Kuralsız ve güvencesiz çalışma ortak bir sorundur

 

- Yaşanan iş cinayetlerine karşı, emek ve meslek örgütleri başta olmak üzere, konunun muhatabı olan toplumsal muhalefet özneleriyle birlikte nasıl bir mücadele hattı örülmelidir? Bu mücadele hangi araç ve taleplerle yürütülmelidir?

- Kuralsız ve güvencesiz çalışma koşulları ile iş cinayetleri işçi sınıfının tamamını kesen ortak bir sorundur. Toplam bir değerlendirme yapacak olursak; bugün işçi sınıfının güveneceği bir sendikal yapı yok. Sendikaların tepesine bürokrasi egemen olmuş durumda. Maden işçilerinin sendikası GMİS’in işçi ölümlerinde sendika binasında mevlüt okutma dışında yaptığı bir iş yok. Tersanelerde kadrolu işçilerin örgütlü olduğu Dok Gemi-İş Sendikası’nın gerçekleşen iş cinayetleri karşısında yaptığı tek bir açıklama, tek bir tepki yok! Tersanelerdeki bir diğer sendika olan Limter-İş Sendikası’nın tepesindeki anlayışın kronikleşmiş grupçu hastalığı, örgütlenme mücadelesini kısırlaştıran nedenlerden biridir.
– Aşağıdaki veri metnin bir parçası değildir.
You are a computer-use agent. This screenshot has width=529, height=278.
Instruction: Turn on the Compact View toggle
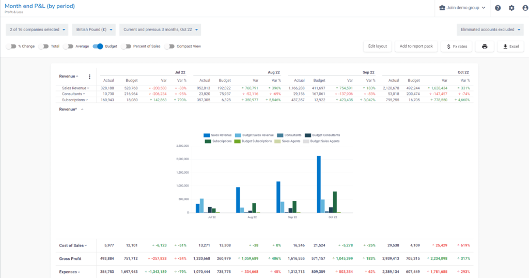tap(169, 46)
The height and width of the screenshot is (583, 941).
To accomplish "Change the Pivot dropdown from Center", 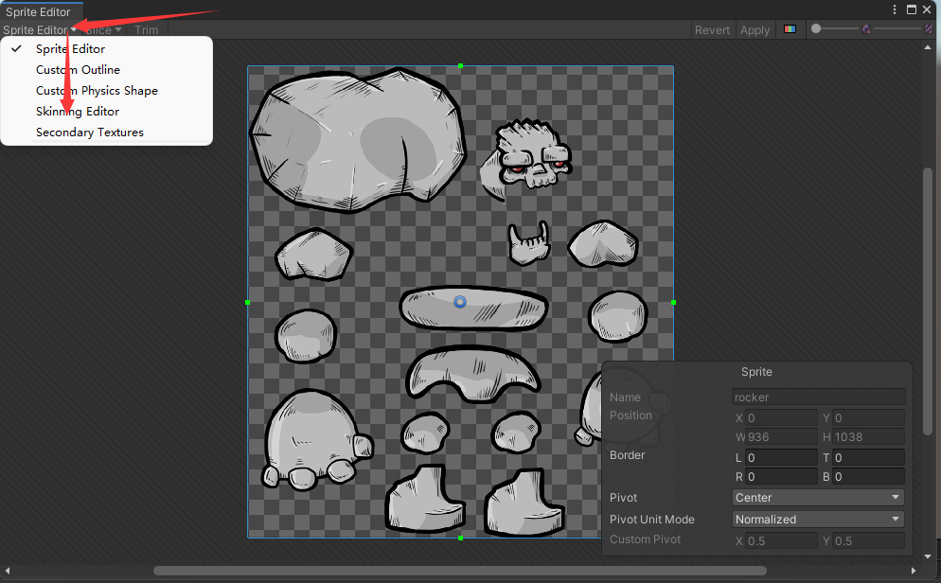I will tap(816, 497).

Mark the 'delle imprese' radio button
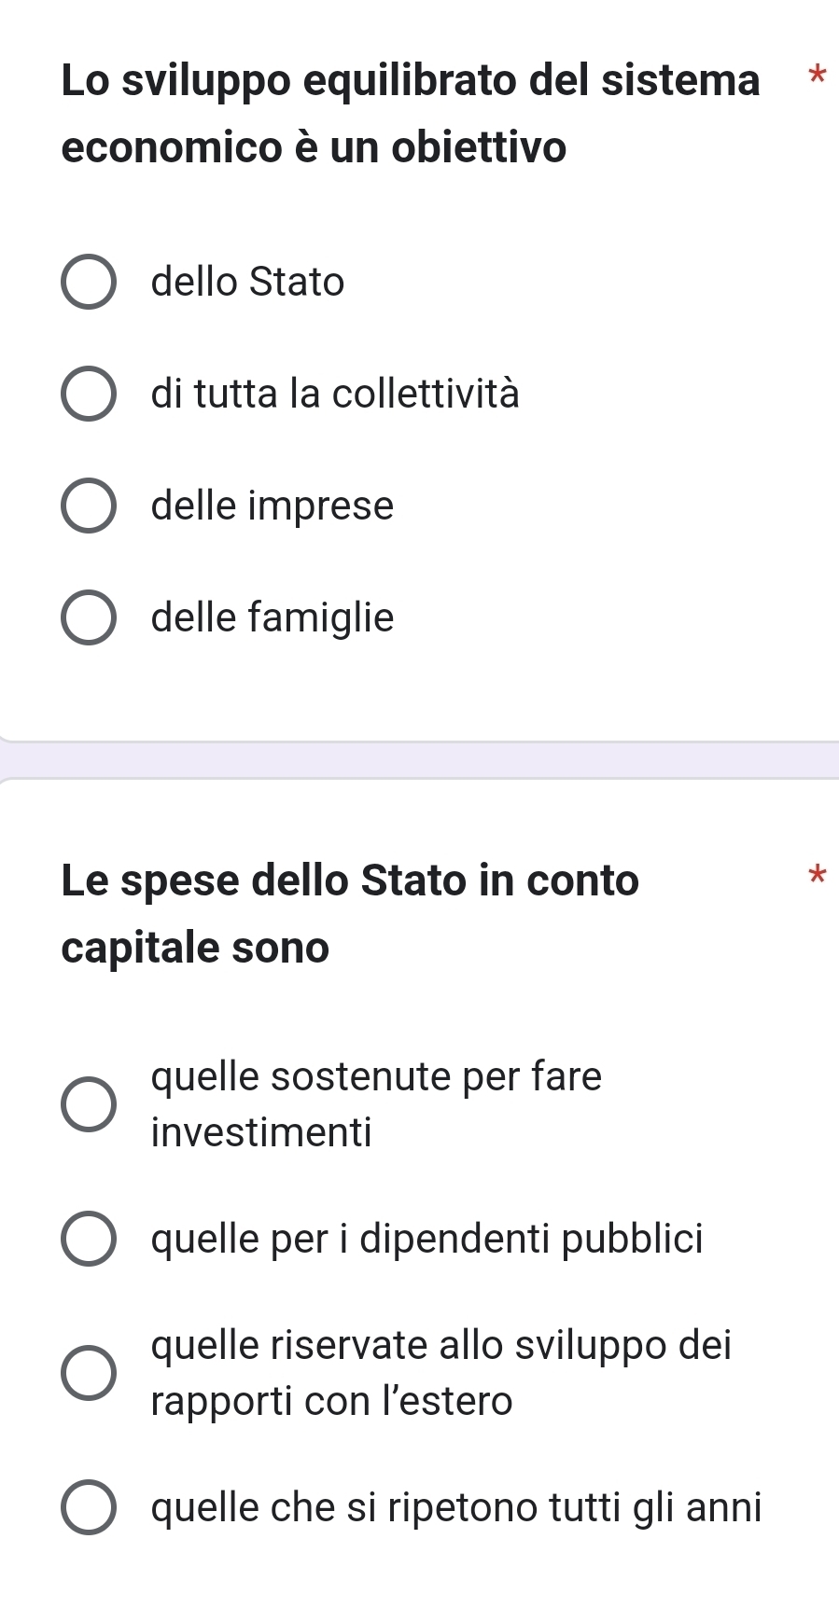point(89,506)
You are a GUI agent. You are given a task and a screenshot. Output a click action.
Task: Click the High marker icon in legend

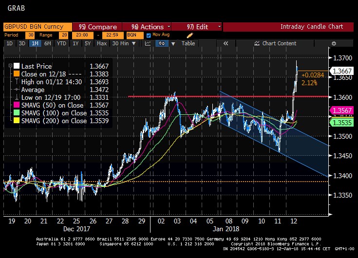(17, 82)
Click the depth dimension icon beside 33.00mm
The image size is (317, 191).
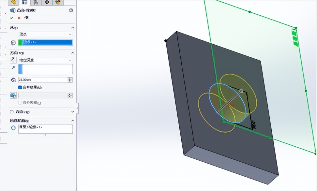click(13, 79)
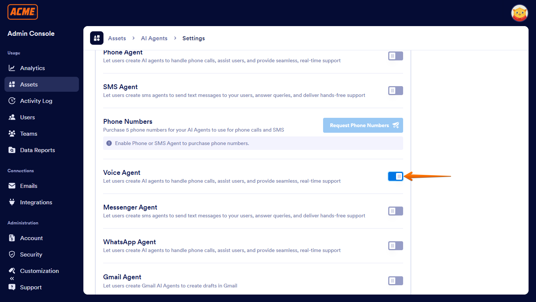Navigate to AI Agents breadcrumb link
536x302 pixels.
tap(154, 38)
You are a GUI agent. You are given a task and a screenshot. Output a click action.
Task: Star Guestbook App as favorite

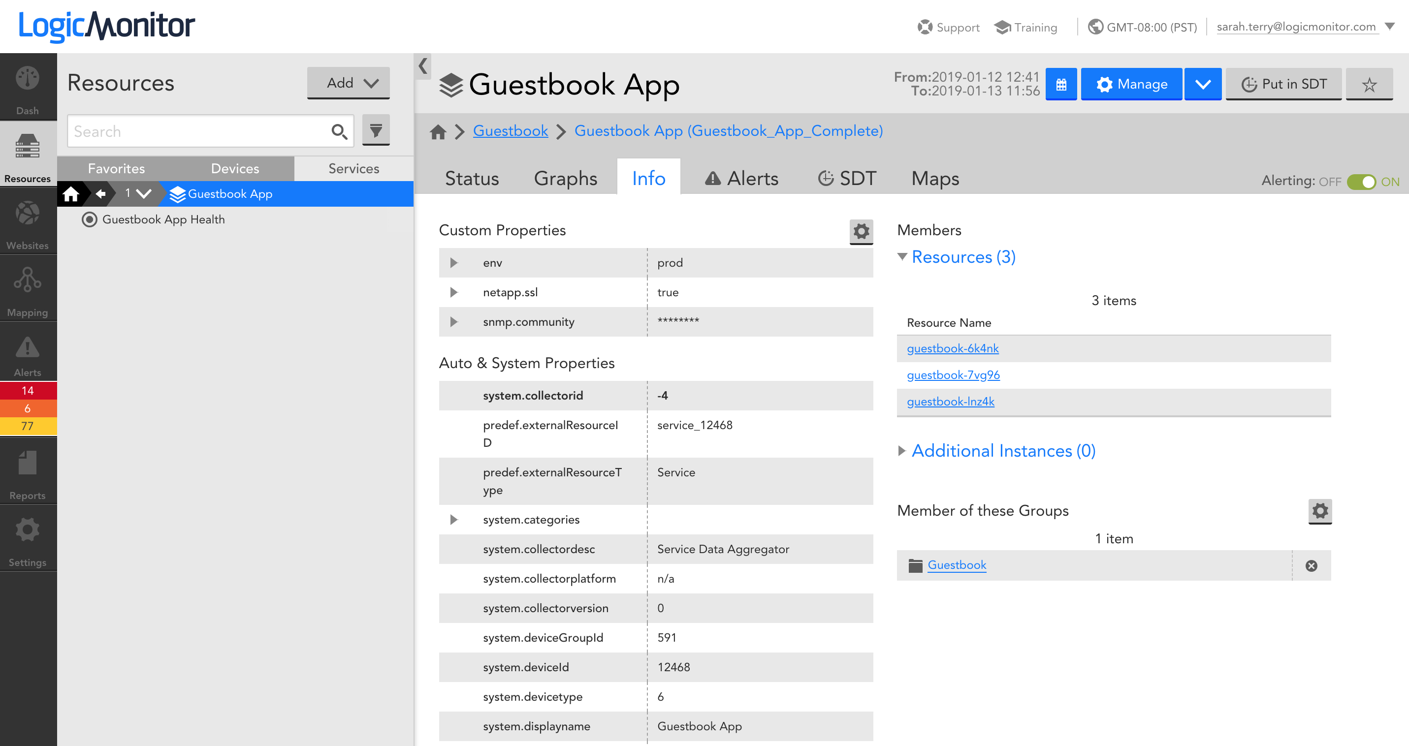tap(1369, 84)
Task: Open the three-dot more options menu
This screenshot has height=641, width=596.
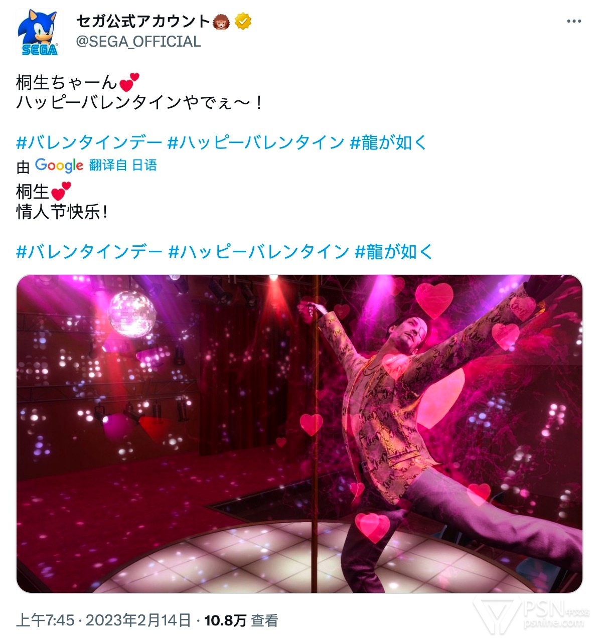Action: tap(574, 22)
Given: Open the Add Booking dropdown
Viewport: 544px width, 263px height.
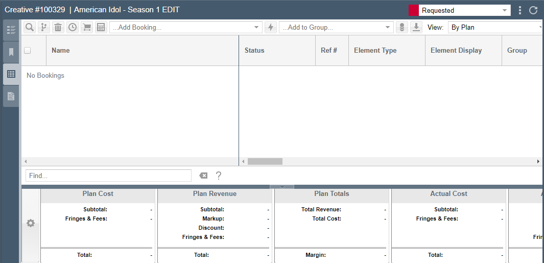Looking at the screenshot, I should pos(186,27).
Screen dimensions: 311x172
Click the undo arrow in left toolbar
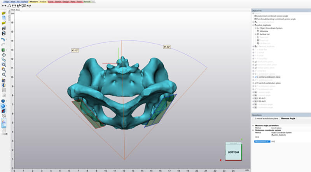tap(3, 40)
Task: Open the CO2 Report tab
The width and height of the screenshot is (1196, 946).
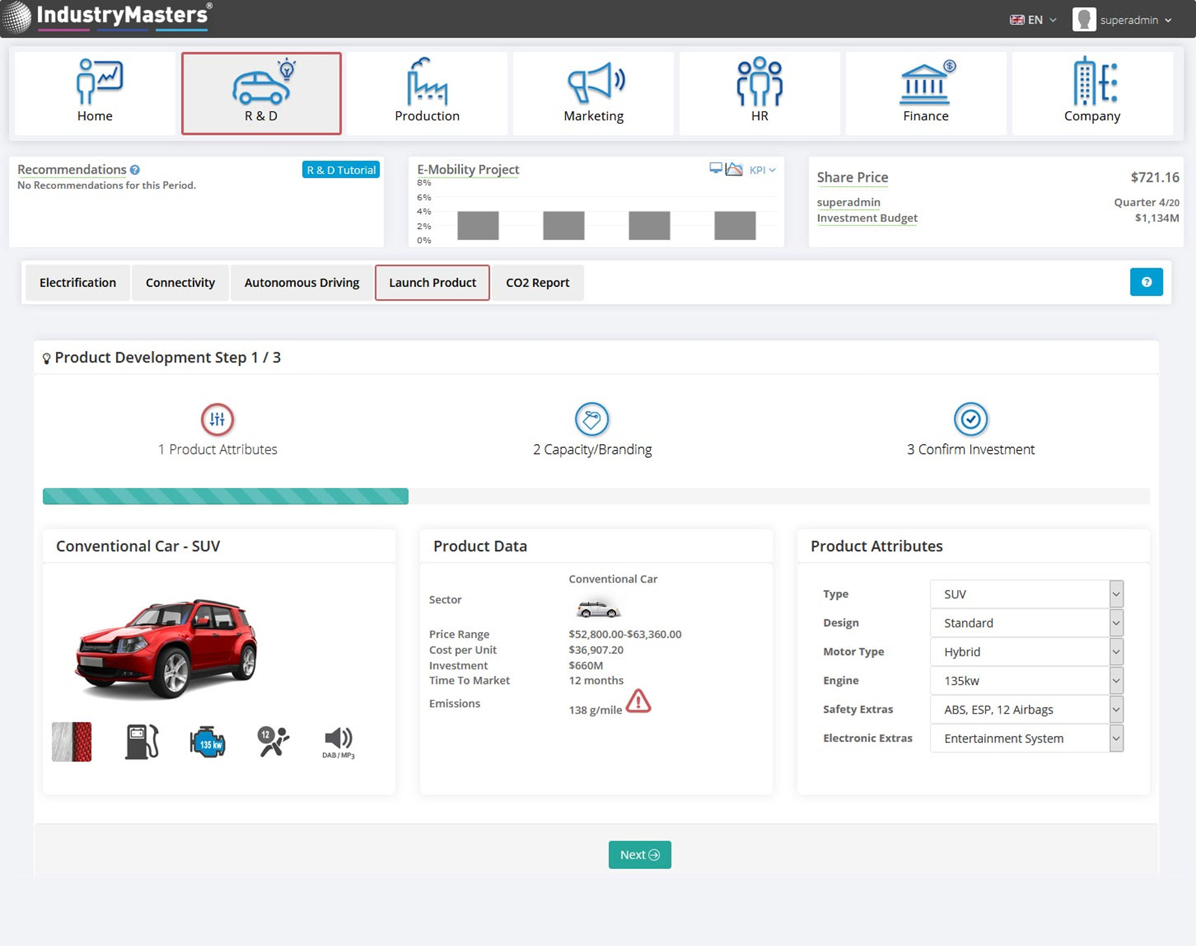Action: click(537, 282)
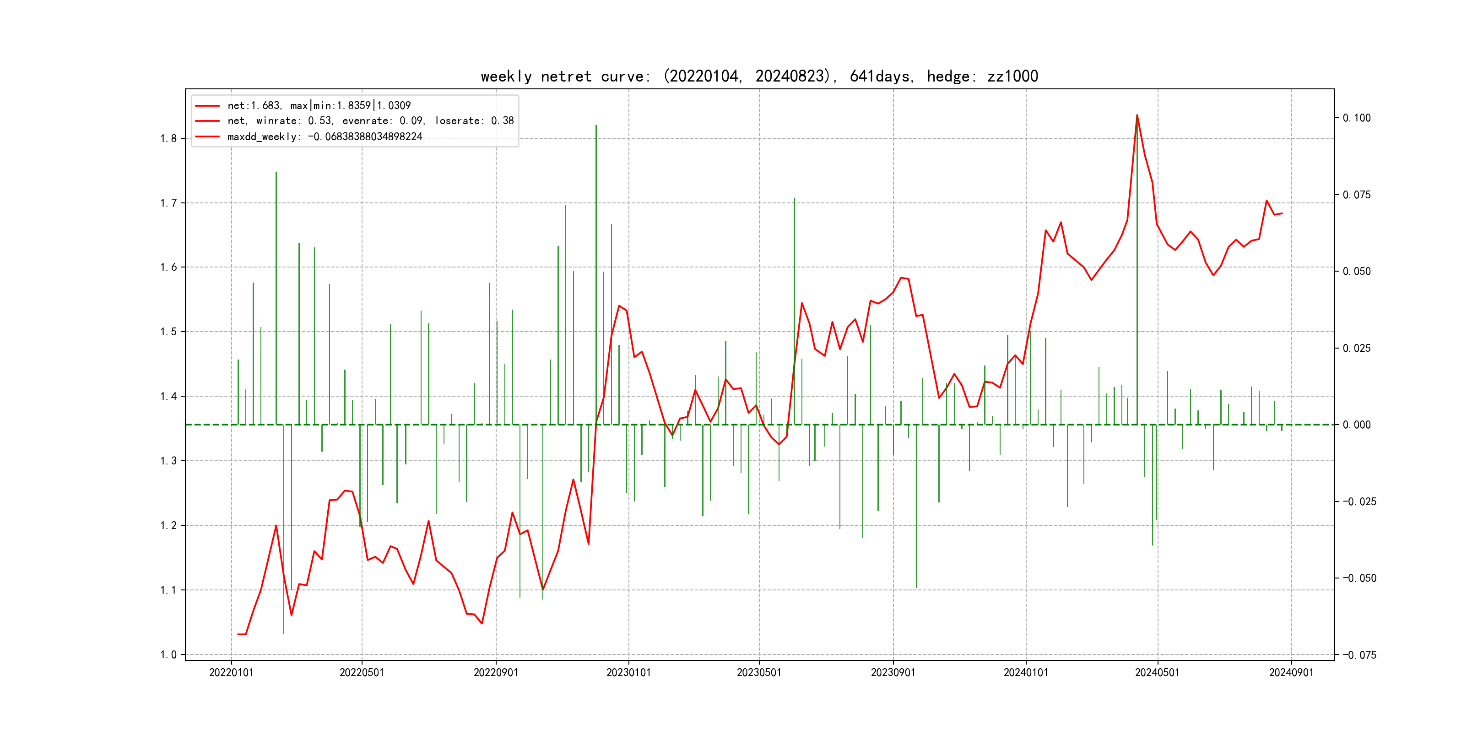This screenshot has height=742, width=1483.
Task: Click the 20240901 x-axis date label
Action: pyautogui.click(x=1291, y=672)
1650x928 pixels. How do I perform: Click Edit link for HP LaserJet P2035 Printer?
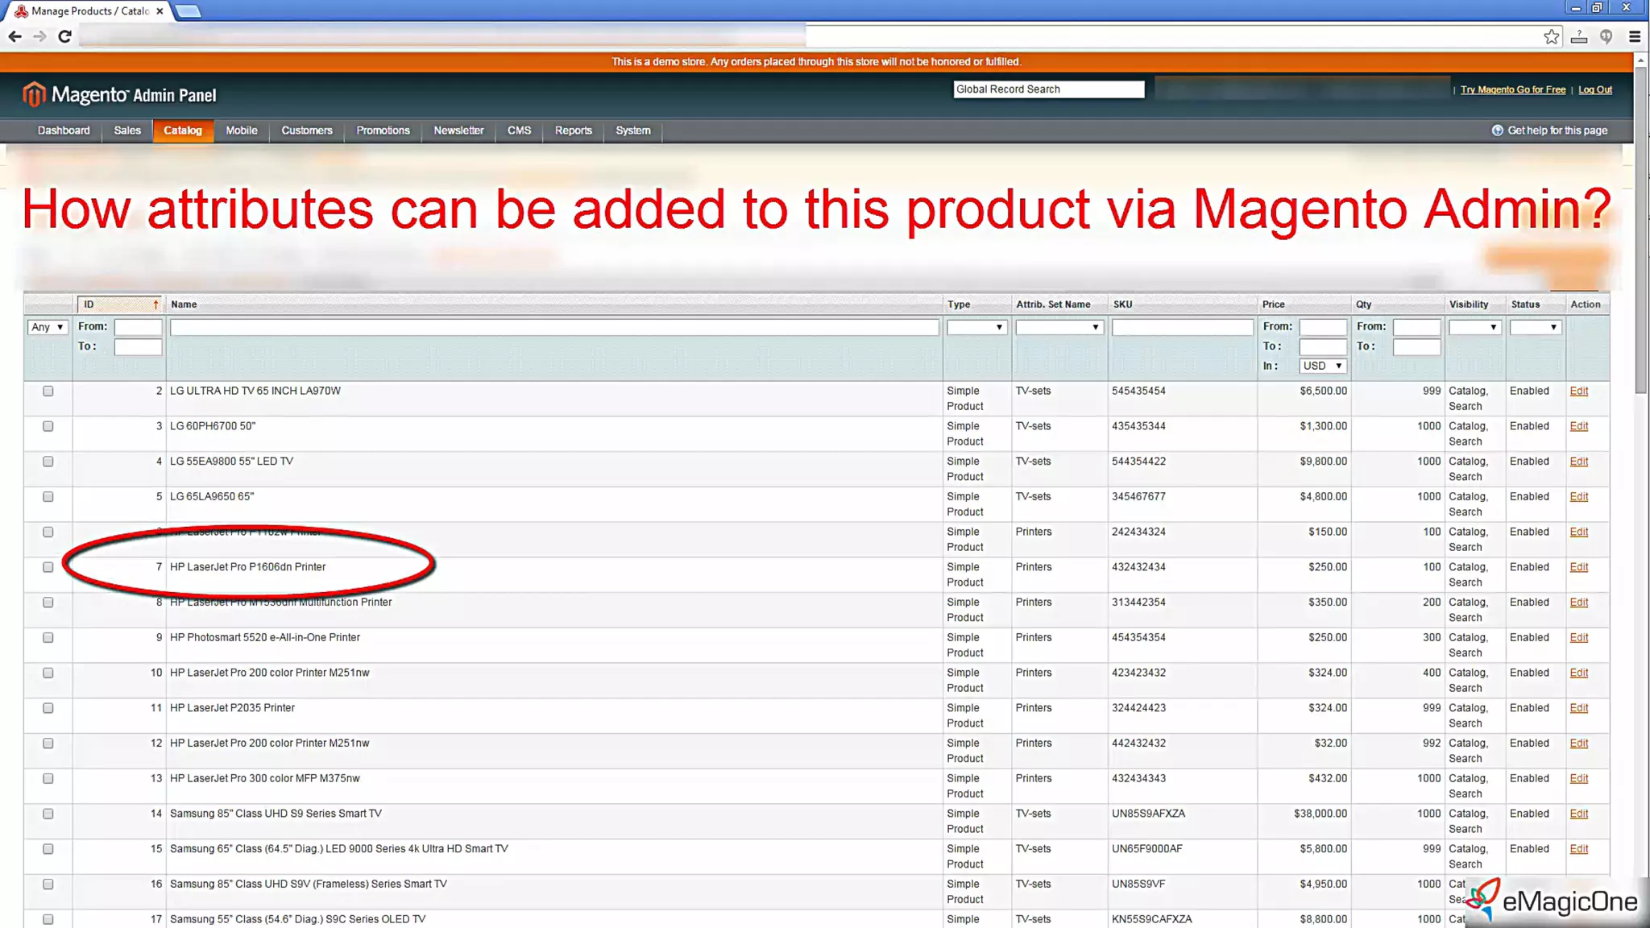[1578, 708]
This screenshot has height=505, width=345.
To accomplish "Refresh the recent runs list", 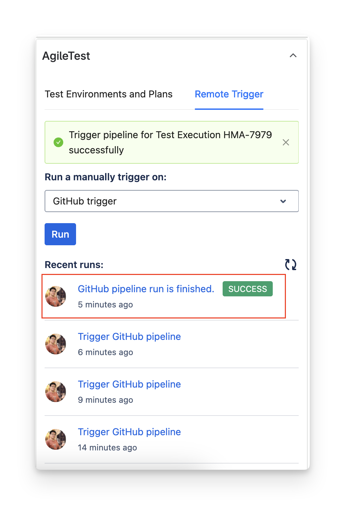I will [291, 264].
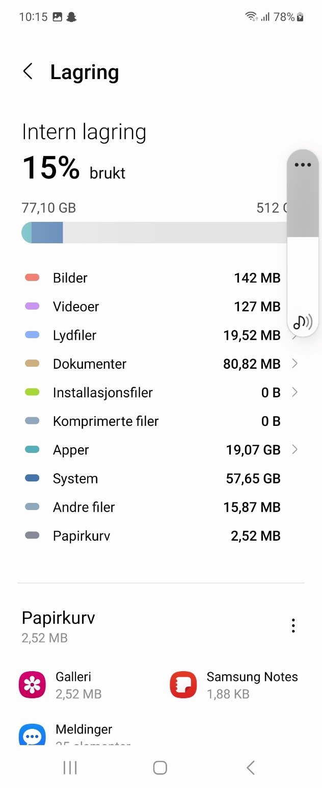The height and width of the screenshot is (788, 322).
Task: Tap the internal storage usage bar
Action: pos(153,233)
Meslek odalarının ve sendikaların bu konuda halen yapacakları çok fazla şey vardır. Yapılması gerekenin oldukça gerisindeler. Talepler bellidir. İşçi sağlığı ve güvenliği madem işçiyi sosyal, bedensel ve ruhsal olarak koruma anlamı taşımakta o zaman aşağıda sayacağımız talepler uğruna mücadele emek ve meslek örgütleriyle birlikte yapılmalıdır.

* Taşeronluk sistemi tümden kaldırılsın, bütün işçilere kadro hakkı!

* Ücretler arttırılsın, ana firma tarafından zamanında ödensin!

* Sigorta primleri ana firma tarafından ve gerçek ücret üzerinden yatırılsın!

* Sendikal örgütlenmenin önündeki engeller kaldırılsın!

* Her tersaneye ambulans, revir ve acil müdahale doktoru!

* GİSBİR Hastanesi kapatılsın, Tuzla Devlet Hastanesi’nin kapasitesi genişletilsin, tam donanımlı hale getirilsin!

* İşçi katili tersane patronu ve taşeronlar tutuklanıp yargılansın!

Bu talepler ekseninde emek ve meslek örgütleri, devrimci kurumlar bir araya gelmeli havzayı tek bir fabrika olarak algılayan bir bakışla çalışmalara başlamalıdır. Uluslararası alanda nasılki “Şikago mezbahaneleri” ve Güney Afrika elmas madenlerindeki çalışma şartlarındaki vahşetin yarattığı tablo kitlesel bir mücadeleyi doğurmuşsa Tuzla tersanelerinde de yaratmıştır, yaratacaktır.